Günal est un homme d’affaires actif dans l’aviation, la construction routière et le tourisme, ayant participé à la construction du grand aéroport d’Istanbul. Il est à la recherche d’un club de football en Suisse.

Le FC Wil est ouvert aux négociations. La première motivation : la situation financière du club est préoccupante. Le FC Wil avait auparavant bénéficié des Third-Party-Ownerships, permettant aux clubs de posséder des parts dans des joueurs sous contrat ailleurs. Cependant, la FIFA a interdit cette pratique à l’époque. De plus, au début de 2015, le choc du franc affecte les entreprises locales, réduisant leurs dépenses en sponsoring.

Dans la Challenge League, les clubs doivent parfois discuter avec le vendeur de saucisses local pour savoir s’ils peuvent régler leur facture dans deux semaines.

La seconde raison s’appelle Roger Bigger. Entrepreneur dynamique dans l’immobilier et les finances, il avait précédemment tenté de vendre des machines à frites avec son frère. Bien que cette idée ait échoué, la vision de Bigger a perduré. « En tant qu’entrepreneur, il faut être visionnaire, sinon il est difficile de se lever le matin », déclare-t-il.

La vision de Bigger avec Günal : sécurité financière et ascension vers la Super League. Dream Bigger.

Rêves de Grandeur

Rêves de Grandeur

Au printemps 2015, Günal vient en Suisse pour discuter de l’acquisition du FC Wil. Bigger se rend à l’aéroport de Zurich pour accueillir Günal, qui arrive à bord d’un « gros appareil », selon Bigger. « C’était quelque part entre un jet privé normal et un A320. »

Les négociations se déroulent au stade Bergholz de Wil. La délégation turque est convaincue qu’avec seulement vingt clubs professionnels en Suisse, atteindre la lucrative compétition internationale est relativement facile. Ils évoquent des matchs contre Fenerbahce Istanbul et Real Madrid. Le rêve ultime.

Cependant, Bigger a une histoire à ce sujet. Il était déjà président du FC Wil lorsque Belanov a pris le contrôle du club.
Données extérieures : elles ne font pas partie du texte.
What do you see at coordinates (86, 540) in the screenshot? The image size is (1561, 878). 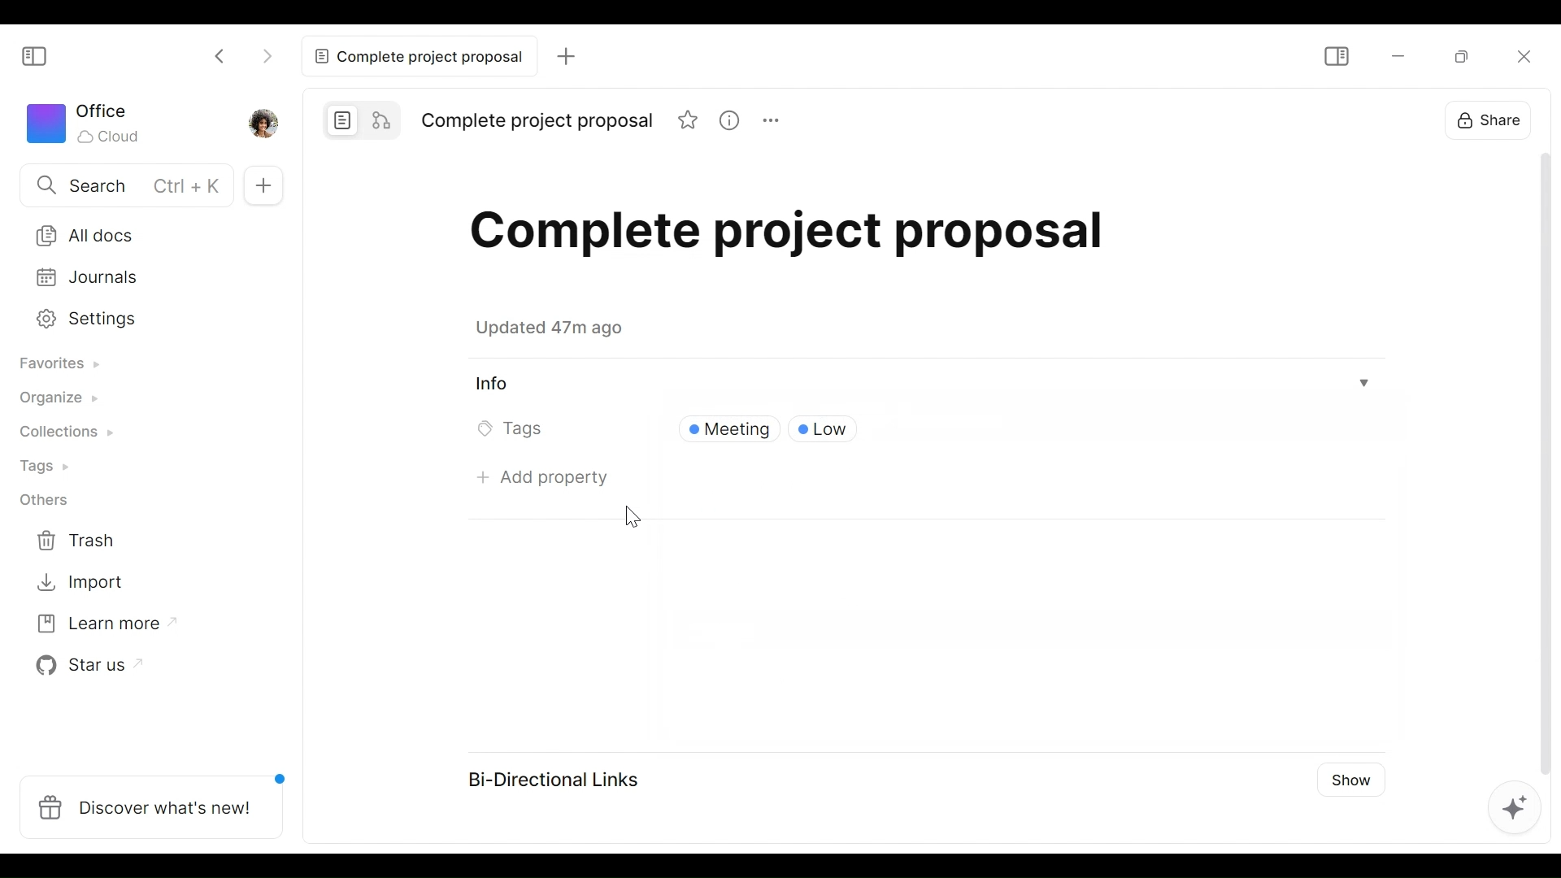 I see `Trash` at bounding box center [86, 540].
Bigger examine Günal minutieusement, et les avocats renommés de Zurich, Homburger, sont impliqués dans le processus. « Nous avons pris le temps de vérifier soigneusement notre partenaire », raconte aujourd’hui Bigger. « Les avocats les ont évalués comme nous l’avions fait : très occidentaux. Pas de culture où l’on dit A en pensant à B. »

Bigger a une manière de décrire le football d’une façon directe, parfois très conforme aux normes de relations publiques. Il préfère se détendre avec une bière après le travail plutôt que d’être en réunion. Il est une personne qui ne se laisse pas influencer facilement.

Au début de l’été 2015, la reprise est officialisée. Les Turcs détiennent désormais 78 % des actions. Les médias rapportent que le prix d’achat s’élève à environ 7 millions de francs.

Des Salaires Multipliés par Dix

Des Salaires Multipliés par Dix

Avec l’arrivée des investisseurs turcs, la dynamique du club change radicalement. Daniela Grella, qui gère le secrétariat, raconte : « En seulement quatre semaines, j’ai été reléguée au rôle de dame de compagnie. » Elle se retrouve à faire fonctionner la machine à café et à rédiger des contrats dictés par le directeur sportif Abdullah Cila. Un jour, Grella pense avoir mal compris Cila en entendant le salaire mensuel d’un joueur qu’il mentionne. Elle oublie de noter le dernier zéro. « Alors Cila m’a dit que je pouvais ajouter un zéro à la fin. »

Les salaires des joueurs précédents doublent, voire triplent. Le FC Wil recrute d’anciens footballeurs de renom. André Santos, par exemple, qui a joué avec Neymar en équipe nationale brésilienne, et Egemen Korkmaz, qui quitte Fenerbahce pour rejoindre Wil.

Avant l’arrivée des Turcs, le salaire mensuel moyen était d’environ 4000 francs. Maintenant, certains joueurs touchent près de 50 000 francs.

À la mi-juillet 2015, le club organise une présentation de l’équipe au stade Bergholz, attirant 500 supporters et curieux. Ils entendent Bigger annoncer une « nouvelle ère ». Wil n’a plus l’intention de stagner dans le milieu du classement de la Challenge League, déclare-t-il au micro. Ce soir-là, les Turcs annoncent la suite des événements.